Yok efendim, hem milletvekili olarak meclis çatısı altında olup, hem de bu ülkenin maliyesinden maaş alıp, bu ülkeye ihanet edilemezmiş.
Geçiniz bu bayatlamış olan ayakları ve hamasi beyanları beyler.
Hırsızlık, yolsuzluk yapan ve rüşvet alan milletvekili, bu ülkeye zarar vermiyor mu, hırsız,rüşvetçi,yolsuzluk yapanlar niçin meclis çatısı altında ve dokunulmaz olsunlar?

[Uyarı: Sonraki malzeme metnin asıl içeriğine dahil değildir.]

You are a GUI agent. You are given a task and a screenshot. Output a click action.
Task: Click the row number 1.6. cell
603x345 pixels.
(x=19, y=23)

Hem canım, PKK ile kolkola girip çözüm sürecini başlatarak müzakere masasına oturanlar, PKK militanlarının Diyarbakır, Sur, Silopi, Şırnak,İdil, Hakkari, Yüksekova, Cizre ve Nusaybin gibi il ve ilçelerimize yuvalanmalarına, buraları silah ve cephanelik deposu haline getirmelerine, hendekler kazarak barikatlar kurmalarına, yerli halkın malına ve canına kastetmelerine göz yumarak PKK terör örgütüne yardım ve yataklık edenler, 7.Hazirandan bu yana yaklaşık 500 güvenlik görevlimizin PKK tarafından şehit edilmelerinde iştirakları bulunanlar, haklarında hırsızlık,yolsuzluk ve rüşvet iddiaları olanlar dokunulmaz olmaya devam ederlerken, Güneydoğunun çocukları olmaları, orada doğup, o bölgenin eziyet ve yokluklarını çekerek yetişmeleri nedeniyle, etten ve sinirden oluşan bir insan olarak, bazı olumsuz etkilerin altında kalarak veya başka düşünce ve endişelerle PKK'ya yakın gözükmeleri ve ona sempati beslemeleri karşısında, AKP iktidarının; insanlarımızın hamasi duygularını istismar ederek ve hatta bundan siyasi bir çıkar umarak, anayasanın yasalar önündeki eşitlik kuralına aykırı bir şekilde, sadece bazı HDP'li milletvekillerinin dokunulmazlıklarının kaldırılması çabası içine girmesi, bizim hukuk ve eşitlik anlayışımıza ters olup, böyle tek yanlı bir girişim, hislerinden arınabilen, hukuk ve eşitlik anlayışları ve duyguları gelişmiş olan çoğu halkımızın da vicdanlarını sızlatacaktır.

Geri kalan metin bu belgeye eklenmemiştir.